_EXERCISE OBJECTIVE_
Recast every line of the material below as a numbered list, leaving out any blank lines.

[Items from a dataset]
-- start --

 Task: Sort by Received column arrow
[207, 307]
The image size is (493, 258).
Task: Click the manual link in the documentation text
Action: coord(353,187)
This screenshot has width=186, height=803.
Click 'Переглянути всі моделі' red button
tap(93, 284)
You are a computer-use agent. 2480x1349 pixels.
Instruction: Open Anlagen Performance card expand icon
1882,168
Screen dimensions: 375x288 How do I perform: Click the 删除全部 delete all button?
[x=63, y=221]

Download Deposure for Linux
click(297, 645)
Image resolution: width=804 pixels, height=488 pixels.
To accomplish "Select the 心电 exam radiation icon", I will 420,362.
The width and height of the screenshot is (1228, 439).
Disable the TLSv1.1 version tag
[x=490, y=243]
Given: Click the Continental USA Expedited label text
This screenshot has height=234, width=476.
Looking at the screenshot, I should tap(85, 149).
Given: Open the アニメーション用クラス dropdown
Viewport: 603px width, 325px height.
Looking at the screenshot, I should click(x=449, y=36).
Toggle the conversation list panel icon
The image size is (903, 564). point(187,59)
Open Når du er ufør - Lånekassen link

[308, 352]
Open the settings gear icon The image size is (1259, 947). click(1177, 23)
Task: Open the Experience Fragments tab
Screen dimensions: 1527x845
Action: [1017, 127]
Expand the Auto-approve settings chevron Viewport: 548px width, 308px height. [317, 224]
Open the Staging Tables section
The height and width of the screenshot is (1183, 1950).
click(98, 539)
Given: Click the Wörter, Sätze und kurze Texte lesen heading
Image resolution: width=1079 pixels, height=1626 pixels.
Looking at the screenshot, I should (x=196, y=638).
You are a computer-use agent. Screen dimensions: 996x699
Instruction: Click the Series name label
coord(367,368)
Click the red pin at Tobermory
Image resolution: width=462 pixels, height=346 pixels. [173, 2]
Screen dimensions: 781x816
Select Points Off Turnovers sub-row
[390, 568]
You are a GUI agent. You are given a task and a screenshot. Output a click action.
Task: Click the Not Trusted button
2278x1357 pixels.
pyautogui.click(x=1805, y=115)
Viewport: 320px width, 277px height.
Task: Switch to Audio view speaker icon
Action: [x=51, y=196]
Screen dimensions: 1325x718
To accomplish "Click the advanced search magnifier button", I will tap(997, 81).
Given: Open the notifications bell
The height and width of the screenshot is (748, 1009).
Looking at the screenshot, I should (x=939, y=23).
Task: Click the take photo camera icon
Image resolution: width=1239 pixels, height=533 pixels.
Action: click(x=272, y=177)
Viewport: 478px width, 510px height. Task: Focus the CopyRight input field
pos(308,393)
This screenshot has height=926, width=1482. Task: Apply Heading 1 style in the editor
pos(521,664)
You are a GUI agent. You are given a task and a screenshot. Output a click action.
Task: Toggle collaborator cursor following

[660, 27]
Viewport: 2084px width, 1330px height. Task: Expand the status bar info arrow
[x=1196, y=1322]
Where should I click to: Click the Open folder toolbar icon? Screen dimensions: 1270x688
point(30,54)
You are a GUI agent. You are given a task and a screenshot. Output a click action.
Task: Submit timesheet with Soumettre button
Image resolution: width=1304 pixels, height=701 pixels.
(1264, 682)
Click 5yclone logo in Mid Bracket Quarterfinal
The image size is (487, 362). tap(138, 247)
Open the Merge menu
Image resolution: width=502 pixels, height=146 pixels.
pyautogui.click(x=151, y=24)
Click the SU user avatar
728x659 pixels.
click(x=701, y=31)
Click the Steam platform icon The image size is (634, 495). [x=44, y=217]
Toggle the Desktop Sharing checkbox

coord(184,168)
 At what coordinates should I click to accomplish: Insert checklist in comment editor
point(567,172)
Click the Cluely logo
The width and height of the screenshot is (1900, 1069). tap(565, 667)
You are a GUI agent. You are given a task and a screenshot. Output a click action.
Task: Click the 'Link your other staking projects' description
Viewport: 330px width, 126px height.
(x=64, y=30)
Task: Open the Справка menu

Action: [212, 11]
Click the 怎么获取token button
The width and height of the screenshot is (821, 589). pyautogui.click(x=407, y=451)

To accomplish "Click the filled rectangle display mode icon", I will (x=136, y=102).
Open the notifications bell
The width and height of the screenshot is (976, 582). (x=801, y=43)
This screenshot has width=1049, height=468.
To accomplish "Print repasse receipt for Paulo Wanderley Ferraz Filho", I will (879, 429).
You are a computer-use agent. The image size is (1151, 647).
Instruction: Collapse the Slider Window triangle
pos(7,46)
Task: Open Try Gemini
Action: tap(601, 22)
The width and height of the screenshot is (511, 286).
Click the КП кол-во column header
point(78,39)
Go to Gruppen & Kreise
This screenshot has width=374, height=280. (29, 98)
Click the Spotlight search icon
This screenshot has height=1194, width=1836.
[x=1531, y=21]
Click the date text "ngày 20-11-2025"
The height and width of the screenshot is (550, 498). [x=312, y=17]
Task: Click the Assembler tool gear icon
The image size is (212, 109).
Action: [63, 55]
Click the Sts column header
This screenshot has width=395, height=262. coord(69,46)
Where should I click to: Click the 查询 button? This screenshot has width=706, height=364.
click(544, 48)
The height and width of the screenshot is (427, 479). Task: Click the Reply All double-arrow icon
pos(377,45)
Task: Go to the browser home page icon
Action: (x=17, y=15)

-- end --

_EXERCISE RESULT_
1.  Task: Sort by Received column arrow
2. [207, 307]
3. The image size is (493, 258).
4. Task: Click the manual link in the documentation text
5. Action: coord(353,187)
6. This screenshot has width=186, height=803.
7. Click 'Переглянути всі моделі' red button
8. tap(93, 284)
9. You are a computer-use agent. 2480x1349 pixels.
10. Instruction: Open Anlagen Performance card expand icon
11. 1882,168
12. Screen dimensions: 375x288 How do I perform: Click the 删除全部 delete all button?
13. [x=63, y=221]
14. Download Deposure for Linux
15. click(297, 645)
16. Image resolution: width=804 pixels, height=488 pixels.
17. To accomplish "Select the 心电 exam radiation icon", I will 420,362.
18. The width and height of the screenshot is (1228, 439).
19. Disable the TLSv1.1 version tag
20. [x=490, y=243]
21. Given: Click the Continental USA Expedited label text
22. This screenshot has height=234, width=476.
23. Looking at the screenshot, I should tap(85, 149).
24. Given: Open the アニメーション用クラス dropdown
25. Viewport: 603px width, 325px height.
26. Looking at the screenshot, I should click(x=449, y=36).
27. Toggle the conversation list panel icon
28. The image size is (903, 564). point(187,59)
29. Open Når du er ufør - Lånekassen link
30. [308, 352]
31. Open the settings gear icon The image size is (1259, 947). click(1177, 23)
32. Task: Open the Experience Fragments tab
33. Screen dimensions: 1527x845
34. Action: [1017, 127]
35. Expand the Auto-approve settings chevron Viewport: 548px width, 308px height. [317, 224]
36. Open the Staging Tables section
37. The height and width of the screenshot is (1183, 1950).
38. click(98, 539)
39. Given: Click the Wörter, Sätze und kurze Texte lesen heading
40. Image resolution: width=1079 pixels, height=1626 pixels.
41. Looking at the screenshot, I should (x=196, y=638).
42. You are a computer-use agent. Screen dimensions: 996x699
43. Instruction: Click the Series name label
44. coord(367,368)
45. Click the red pin at Tobermory
46. Image resolution: width=462 pixels, height=346 pixels. [173, 2]
47. Screen dimensions: 781x816
48. Select Points Off Turnovers sub-row
49. [390, 568]
50. You are a GUI agent. You are given a task and a screenshot. Output a click action.
51. Task: Click the Not Trusted button
52. 2278x1357 pixels.
53. pyautogui.click(x=1805, y=115)
54. Viewport: 320px width, 277px height.
55. Task: Switch to Audio view speaker icon
56. Action: [x=51, y=196]
57. Screen dimensions: 1325x718
58. To accomplish "Click the advanced search magnifier button", I will tap(997, 81).
59. Given: Open the notifications bell
60. The height and width of the screenshot is (748, 1009).
61. Looking at the screenshot, I should (x=939, y=23).
62. Task: Click the take photo camera icon
63. Image resolution: width=1239 pixels, height=533 pixels.
64. Action: click(x=272, y=177)
65. Viewport: 478px width, 510px height. Task: Focus the CopyRight input field
66. pos(308,393)
67. This screenshot has height=926, width=1482. Task: Apply Heading 1 style in the editor
68. pos(521,664)
69. You are a GUI agent. You are given a task and a screenshot. Output a click action.
70. Task: Toggle collaborator cursor following
71. [660, 27]
72. Viewport: 2084px width, 1330px height. Task: Expand the status bar info arrow
73. [x=1196, y=1322]
74. Where should I click to: Click the Open folder toolbar icon? Screen dimensions: 1270x688
75. point(30,54)
76. You are a GUI agent. You are given a task and a screenshot. Output a click action.
77. Task: Submit timesheet with Soumettre button
78. Image resolution: width=1304 pixels, height=701 pixels.
79. (1264, 682)
80. Click 5yclone logo in Mid Bracket Quarterfinal
81. The image size is (487, 362). tap(138, 247)
82. Open the Merge menu
83. Image resolution: width=502 pixels, height=146 pixels.
84. pyautogui.click(x=151, y=24)
85. Click the SU user avatar
86. 728x659 pixels.
87. click(x=701, y=31)
88. Click the Steam platform icon The image size is (634, 495). [x=44, y=217]
89. Toggle the Desktop Sharing checkbox
90. coord(184,168)
91.  At what coordinates should I click to accomplish: Insert checklist in comment editor
92. point(567,172)
93. Click the Cluely logo
94. The width and height of the screenshot is (1900, 1069). tap(565, 667)
95. You are a GUI agent. You are given a task and a screenshot. Output a click action.
96. Task: Click the 'Link your other staking projects' description
97. Viewport: 330px width, 126px height.
98. (x=64, y=30)
99. Task: Open the Справка menu
100. Action: [212, 11]
101. Click the 怎么获取token button
102. The width and height of the screenshot is (821, 589). pyautogui.click(x=407, y=451)
103. To accomplish "Click the filled rectangle display mode icon", I will (x=136, y=102).
104. Open the notifications bell
105. The width and height of the screenshot is (976, 582). (x=801, y=43)
106. This screenshot has width=1049, height=468.
107. To accomplish "Print repasse receipt for Paulo Wanderley Ferraz Filho", I will (879, 429).
108. You are a computer-use agent. The image size is (1151, 647).
109. Instruction: Collapse the Slider Window triangle
110. pos(7,46)
111. Task: Open Try Gemini
112. Action: tap(601, 22)
113. The width and height of the screenshot is (511, 286).
114. Click the КП кол-во column header
115. point(78,39)
116. Go to Gruppen & Kreise
117. This screenshot has width=374, height=280. (29, 98)
118. Click the Spotlight search icon
119. This screenshot has height=1194, width=1836.
120. [x=1531, y=21]
121. Click the date text "ngày 20-11-2025"
122. The height and width of the screenshot is (550, 498). [x=312, y=17]
123. Task: Click the Assembler tool gear icon
124. The image size is (212, 109).
125. Action: [63, 55]
126. Click the Sts column header
127. This screenshot has width=395, height=262. coord(69,46)
128. Where should I click to: Click the 查询 button? This screenshot has width=706, height=364.
129. click(544, 48)
130. The height and width of the screenshot is (427, 479). Task: Click the Reply All double-arrow icon
131. pos(377,45)
132. Task: Go to the browser home page icon
133. Action: (x=17, y=15)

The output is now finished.